The 20-year prison sentence imposed on hacker Albert Gonzalez by the US District Court Judge Douglas P. Woodlock on Friday, March 26, will run concurrently with the 20-year sentence that the 28-year-old cyber-criminal received on March 25 in two other cases - a sentence that was imposed by Judge Patti B. Saris in the US District Court for the District of Massachusetts.
With the concomitant running of the two sentences implies that Gonzalez – who was part of a hacking ring that compromised computer networks of Heartland Payment Systems – means that the hacker will serve a sentence of at least 20 years.
The Heartland Payment Systems’ computers, which Gonzalez and his cybercrime ring hacked, basically processed credit and debit card transactions for Visa and American Express, 7-Eleven stores, and Hannaford Supermarkets. Other than Heartland, Gonzalez and his gang were also associated with hacks against some other retailers including BJ’s Wholesale Club, TJX, and OfficeMax.

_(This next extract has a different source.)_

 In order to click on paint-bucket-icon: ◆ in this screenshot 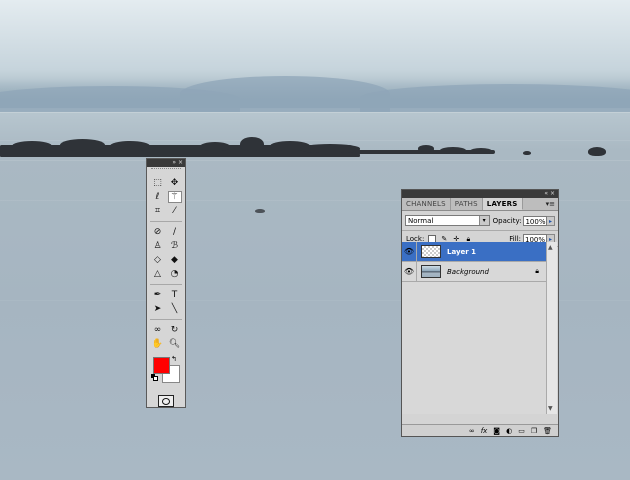, I will do `click(175, 260)`.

While imposing the sentence, Judge Woodlock took into account the fact that when Gonzalez joined the cybercrime ring; he was on pre-trial release for an unrelated crime. At the time, he was officially serving as an informant for the US Secret Service, but he passed on the information obtained as a part of the investigations to a co-conspirator.
Pleading for leniency, Gonzalez said at the sentencing: “I am guilty of these crimes ... I accept full responsibility for these actions.”